== Things to do ==
1. The excerpt below is about Romanian astropoetry. List everything its opening quotation says dreams are made from.
2. Report every line of the listing below that contains the string "each".

== Excerpt provided ==
==============================

It is true! Poets are soldiers of peace!

"What is beyond the sun and stars?... Our dreams./ They are made from
experience, imagination, hope... and from the most precious fortune: feelings./
In spite of which we represent, in spite of the distances,
we are together if we feel the same./
Perhaps you are in this dream too."
(Calin Niculae, a Romanian photographer)

The Romanian astropoetry movement, born from
the cultural-astronomical event "Perseide" and its Cosmopoetry Festival,
has had interesting international results, in its endeavour
for lowering celestial peace into the human souls.

"Bewitched glow worms sewed the sky through sunbeams./ Somewhere at an edge,
the cup is pouring out/ And the sky harmony is sprinkling the earth."
(Diana Maria Ogescu, a Romanian student in administration)

==============================

== Input rows ==

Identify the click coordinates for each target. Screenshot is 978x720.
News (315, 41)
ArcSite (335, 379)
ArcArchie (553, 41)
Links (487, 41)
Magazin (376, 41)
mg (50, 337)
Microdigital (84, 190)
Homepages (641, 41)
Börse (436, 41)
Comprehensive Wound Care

==============================

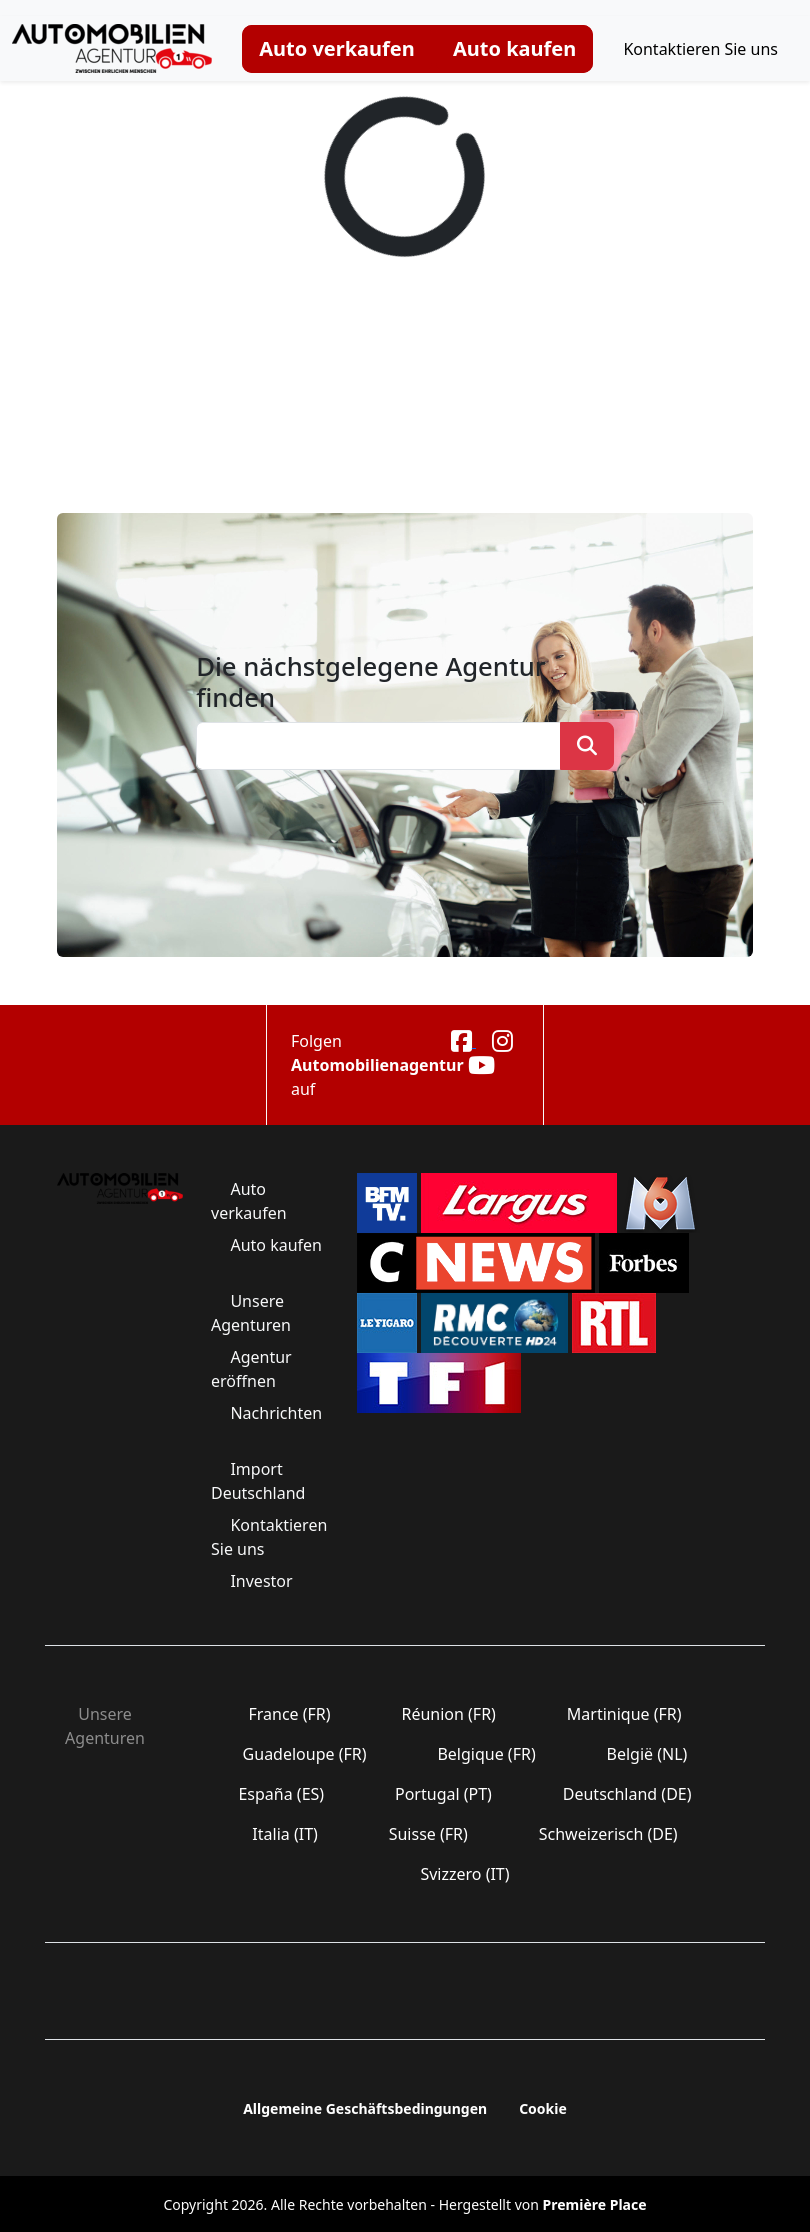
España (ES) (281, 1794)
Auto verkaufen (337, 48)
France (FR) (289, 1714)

==============================

== Solutions to the tasks ==
1.
- experience
- imagination
- hope
- feelings

2.
Identify the click coordinates for each target. Screenshot is 978x720.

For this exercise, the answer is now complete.